> _Materials provided_:
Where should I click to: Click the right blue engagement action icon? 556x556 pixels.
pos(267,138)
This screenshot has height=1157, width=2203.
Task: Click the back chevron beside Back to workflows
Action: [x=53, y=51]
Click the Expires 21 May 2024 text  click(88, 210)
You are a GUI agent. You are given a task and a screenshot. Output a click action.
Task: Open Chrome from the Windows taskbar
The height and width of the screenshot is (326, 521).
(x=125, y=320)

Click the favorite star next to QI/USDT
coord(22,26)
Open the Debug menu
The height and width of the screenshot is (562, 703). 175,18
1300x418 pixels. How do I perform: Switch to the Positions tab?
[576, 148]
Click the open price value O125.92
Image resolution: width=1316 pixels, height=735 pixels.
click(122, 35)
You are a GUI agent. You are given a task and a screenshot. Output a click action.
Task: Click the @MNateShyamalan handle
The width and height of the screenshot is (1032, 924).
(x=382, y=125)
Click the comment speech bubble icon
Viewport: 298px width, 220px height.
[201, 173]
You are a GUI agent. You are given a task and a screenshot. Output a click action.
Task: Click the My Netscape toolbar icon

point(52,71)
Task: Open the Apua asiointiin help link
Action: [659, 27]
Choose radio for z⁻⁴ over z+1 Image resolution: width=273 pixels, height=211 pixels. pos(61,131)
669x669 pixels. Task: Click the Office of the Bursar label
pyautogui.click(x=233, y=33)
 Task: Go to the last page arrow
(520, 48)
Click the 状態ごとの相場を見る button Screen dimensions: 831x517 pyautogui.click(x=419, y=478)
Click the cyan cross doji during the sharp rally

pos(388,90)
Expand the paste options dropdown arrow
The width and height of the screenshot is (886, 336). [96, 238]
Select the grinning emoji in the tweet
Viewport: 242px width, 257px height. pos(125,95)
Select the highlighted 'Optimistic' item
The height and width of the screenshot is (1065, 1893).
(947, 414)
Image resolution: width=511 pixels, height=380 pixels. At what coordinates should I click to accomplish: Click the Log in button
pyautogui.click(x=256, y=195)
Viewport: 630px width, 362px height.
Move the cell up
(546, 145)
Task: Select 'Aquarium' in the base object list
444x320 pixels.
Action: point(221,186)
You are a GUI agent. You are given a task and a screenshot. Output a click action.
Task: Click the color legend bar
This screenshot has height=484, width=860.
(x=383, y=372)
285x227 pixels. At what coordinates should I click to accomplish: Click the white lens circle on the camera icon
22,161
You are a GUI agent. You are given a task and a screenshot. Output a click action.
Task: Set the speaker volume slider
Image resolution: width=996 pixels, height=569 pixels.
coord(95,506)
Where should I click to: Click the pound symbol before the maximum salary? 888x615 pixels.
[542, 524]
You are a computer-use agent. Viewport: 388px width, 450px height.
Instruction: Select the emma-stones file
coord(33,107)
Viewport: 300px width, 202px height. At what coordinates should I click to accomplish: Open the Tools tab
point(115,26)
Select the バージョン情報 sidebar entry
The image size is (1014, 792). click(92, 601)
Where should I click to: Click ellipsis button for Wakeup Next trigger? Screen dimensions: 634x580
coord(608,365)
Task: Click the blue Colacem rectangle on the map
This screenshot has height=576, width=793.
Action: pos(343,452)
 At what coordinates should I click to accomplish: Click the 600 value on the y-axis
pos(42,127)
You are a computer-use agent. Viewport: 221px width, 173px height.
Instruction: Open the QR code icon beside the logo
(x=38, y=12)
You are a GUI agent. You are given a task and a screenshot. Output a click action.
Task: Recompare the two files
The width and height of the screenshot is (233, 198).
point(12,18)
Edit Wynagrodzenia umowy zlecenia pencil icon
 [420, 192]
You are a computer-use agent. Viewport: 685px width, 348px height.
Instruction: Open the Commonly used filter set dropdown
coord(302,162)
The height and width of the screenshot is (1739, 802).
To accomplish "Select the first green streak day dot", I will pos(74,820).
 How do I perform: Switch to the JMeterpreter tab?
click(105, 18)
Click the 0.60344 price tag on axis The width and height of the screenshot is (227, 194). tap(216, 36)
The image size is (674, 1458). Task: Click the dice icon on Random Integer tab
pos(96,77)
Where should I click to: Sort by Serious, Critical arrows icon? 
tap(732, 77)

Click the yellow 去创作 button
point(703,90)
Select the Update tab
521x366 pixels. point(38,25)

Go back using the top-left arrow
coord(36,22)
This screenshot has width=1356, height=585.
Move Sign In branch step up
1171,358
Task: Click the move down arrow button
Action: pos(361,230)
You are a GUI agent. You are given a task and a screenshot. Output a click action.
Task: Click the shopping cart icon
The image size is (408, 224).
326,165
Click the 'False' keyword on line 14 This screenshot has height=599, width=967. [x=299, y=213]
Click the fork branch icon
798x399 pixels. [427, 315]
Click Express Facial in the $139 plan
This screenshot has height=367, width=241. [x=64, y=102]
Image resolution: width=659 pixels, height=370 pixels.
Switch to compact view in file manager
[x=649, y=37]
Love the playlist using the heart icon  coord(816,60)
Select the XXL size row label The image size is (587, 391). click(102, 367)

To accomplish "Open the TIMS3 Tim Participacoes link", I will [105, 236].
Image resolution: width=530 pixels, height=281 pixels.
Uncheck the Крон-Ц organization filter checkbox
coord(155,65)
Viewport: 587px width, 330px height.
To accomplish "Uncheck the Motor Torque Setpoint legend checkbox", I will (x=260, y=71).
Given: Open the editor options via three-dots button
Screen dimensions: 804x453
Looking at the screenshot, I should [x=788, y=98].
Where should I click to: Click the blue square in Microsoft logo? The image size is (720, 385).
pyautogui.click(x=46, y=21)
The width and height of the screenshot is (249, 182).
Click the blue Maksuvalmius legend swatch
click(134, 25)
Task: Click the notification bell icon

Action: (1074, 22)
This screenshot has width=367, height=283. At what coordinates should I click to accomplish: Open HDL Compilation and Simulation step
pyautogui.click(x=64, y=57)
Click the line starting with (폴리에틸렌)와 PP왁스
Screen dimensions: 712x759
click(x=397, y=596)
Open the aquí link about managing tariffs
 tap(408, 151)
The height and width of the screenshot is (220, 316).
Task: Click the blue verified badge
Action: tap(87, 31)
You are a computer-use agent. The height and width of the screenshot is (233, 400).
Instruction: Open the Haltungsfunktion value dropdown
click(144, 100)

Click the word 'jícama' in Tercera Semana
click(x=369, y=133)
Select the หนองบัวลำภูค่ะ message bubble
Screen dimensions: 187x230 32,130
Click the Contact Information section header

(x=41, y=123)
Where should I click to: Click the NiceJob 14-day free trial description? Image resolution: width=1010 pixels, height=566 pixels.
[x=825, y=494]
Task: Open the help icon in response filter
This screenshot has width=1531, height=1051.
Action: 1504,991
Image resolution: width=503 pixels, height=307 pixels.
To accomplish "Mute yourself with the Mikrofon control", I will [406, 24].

> _Work task_:
All the records, from the first line to the last: repeat them exactly.

> _Output of the exercise_:
Where should I click to: Click the right blue engagement action icon? 556x556 pixels.
pos(267,138)
This screenshot has height=1157, width=2203.
Task: Click the back chevron beside Back to workflows
Action: [x=53, y=51]
Click the Expires 21 May 2024 text  click(88, 210)
You are a GUI agent. You are given a task and a screenshot. Output a click action.
Task: Open Chrome from the Windows taskbar
The height and width of the screenshot is (326, 521).
(x=125, y=320)

Click the favorite star next to QI/USDT
coord(22,26)
Open the Debug menu
The height and width of the screenshot is (562, 703). 175,18
1300x418 pixels. How do I perform: Switch to the Positions tab?
[576, 148]
Click the open price value O125.92
Image resolution: width=1316 pixels, height=735 pixels.
click(122, 35)
You are a GUI agent. You are given a task and a screenshot. Output a click action.
Task: Click the @MNateShyamalan handle
The width and height of the screenshot is (1032, 924).
(x=382, y=125)
Click the comment speech bubble icon
Viewport: 298px width, 220px height.
[201, 173]
You are a GUI agent. You are given a task and a screenshot. Output a click action.
Task: Click the My Netscape toolbar icon

point(52,71)
Task: Open the Apua asiointiin help link
Action: [659, 27]
Choose radio for z⁻⁴ over z+1 Image resolution: width=273 pixels, height=211 pixels. pos(61,131)
669x669 pixels. Task: Click the Office of the Bursar label
pyautogui.click(x=233, y=33)
 Task: Go to the last page arrow
(520, 48)
Click the 状態ごとの相場を見る button Screen dimensions: 831x517 pyautogui.click(x=419, y=478)
Click the cyan cross doji during the sharp rally

pos(388,90)
Expand the paste options dropdown arrow
The width and height of the screenshot is (886, 336). [96, 238]
Select the grinning emoji in the tweet
Viewport: 242px width, 257px height. pos(125,95)
Select the highlighted 'Optimistic' item
The height and width of the screenshot is (1065, 1893).
(947, 414)
Image resolution: width=511 pixels, height=380 pixels. At what coordinates should I click to accomplish: Click the Log in button
pyautogui.click(x=256, y=195)
Viewport: 630px width, 362px height.
Move the cell up
(546, 145)
Task: Select 'Aquarium' in the base object list
444x320 pixels.
Action: point(221,186)
You are a GUI agent. You are given a task and a screenshot. Output a click action.
Task: Click the color legend bar
This screenshot has height=484, width=860.
(x=383, y=372)
285x227 pixels. At what coordinates should I click to accomplish: Click the white lens circle on the camera icon
22,161
You are a GUI agent. You are given a task and a screenshot. Output a click action.
Task: Set the speaker volume slider
Image resolution: width=996 pixels, height=569 pixels.
coord(95,506)
Where should I click to: Click the pound symbol before the maximum salary? 888x615 pixels.
[542, 524]
You are a computer-use agent. Viewport: 388px width, 450px height.
Instruction: Select the emma-stones file
coord(33,107)
Viewport: 300px width, 202px height. At what coordinates should I click to accomplish: Open the Tools tab
point(115,26)
Select the バージョン情報 sidebar entry
The image size is (1014, 792). click(92, 601)
Where should I click to: Click ellipsis button for Wakeup Next trigger? Screen dimensions: 634x580
coord(608,365)
Task: Click the blue Colacem rectangle on the map
This screenshot has height=576, width=793.
Action: pos(343,452)
 At what coordinates should I click to accomplish: Click the 600 value on the y-axis
pos(42,127)
You are a computer-use agent. Viewport: 221px width, 173px height.
Instruction: Open the QR code icon beside the logo
(x=38, y=12)
You are a GUI agent. You are given a task and a screenshot. Output a click action.
Task: Recompare the two files
The width and height of the screenshot is (233, 198).
point(12,18)
Edit Wynagrodzenia umowy zlecenia pencil icon
 [420, 192]
You are a computer-use agent. Viewport: 685px width, 348px height.
Instruction: Open the Commonly used filter set dropdown
coord(302,162)
The height and width of the screenshot is (1739, 802).
To accomplish "Select the first green streak day dot", I will pos(74,820).
 How do I perform: Switch to the JMeterpreter tab?
click(105, 18)
Click the 0.60344 price tag on axis The width and height of the screenshot is (227, 194). tap(216, 36)
The image size is (674, 1458). Task: Click the dice icon on Random Integer tab
pos(96,77)
Where should I click to: Sort by Serious, Critical arrows icon? 
tap(732, 77)

Click the yellow 去创作 button
point(703,90)
Select the Update tab
521x366 pixels. point(38,25)

Go back using the top-left arrow
coord(36,22)
This screenshot has width=1356, height=585.
Move Sign In branch step up
1171,358
Task: Click the move down arrow button
Action: pos(361,230)
You are a GUI agent. You are given a task and a screenshot. Output a click action.
Task: Click the shopping cart icon
The image size is (408, 224).
326,165
Click the 'False' keyword on line 14 This screenshot has height=599, width=967. [x=299, y=213]
Click the fork branch icon
798x399 pixels. [427, 315]
Click Express Facial in the $139 plan
This screenshot has height=367, width=241. [x=64, y=102]
Image resolution: width=659 pixels, height=370 pixels.
Switch to compact view in file manager
[x=649, y=37]
Love the playlist using the heart icon  coord(816,60)
Select the XXL size row label The image size is (587, 391). click(102, 367)

To accomplish "Open the TIMS3 Tim Participacoes link", I will [105, 236].
Image resolution: width=530 pixels, height=281 pixels.
Uncheck the Крон-Ц organization filter checkbox
coord(155,65)
Viewport: 587px width, 330px height.
To accomplish "Uncheck the Motor Torque Setpoint legend checkbox", I will (x=260, y=71).
Given: Open the editor options via three-dots button
Screen dimensions: 804x453
Looking at the screenshot, I should [x=788, y=98].
Where should I click to: Click the blue square in Microsoft logo? The image size is (720, 385).
pyautogui.click(x=46, y=21)
The width and height of the screenshot is (249, 182).
Click the blue Maksuvalmius legend swatch
click(134, 25)
Task: Click the notification bell icon

Action: (1074, 22)
This screenshot has width=367, height=283. At what coordinates should I click to accomplish: Open HDL Compilation and Simulation step
pyautogui.click(x=64, y=57)
Click the line starting with (폴리에틸렌)와 PP왁스
Screen dimensions: 712x759
click(x=397, y=596)
Open the aquí link about managing tariffs
 tap(408, 151)
The height and width of the screenshot is (220, 316).
Task: Click the blue verified badge
Action: tap(87, 31)
You are a computer-use agent. The height and width of the screenshot is (233, 400).
Instruction: Open the Haltungsfunktion value dropdown
click(144, 100)

Click the word 'jícama' in Tercera Semana
click(x=369, y=133)
Select the หนองบัวลำภูค่ะ message bubble
Screen dimensions: 187x230 32,130
Click the Contact Information section header

(x=41, y=123)
Where should I click to: Click the NiceJob 14-day free trial description? Image resolution: width=1010 pixels, height=566 pixels.
[x=825, y=494]
Task: Open the help icon in response filter
This screenshot has width=1531, height=1051.
Action: 1504,991
Image resolution: width=503 pixels, height=307 pixels.
To accomplish "Mute yourself with the Mikrofon control", I will [406, 24].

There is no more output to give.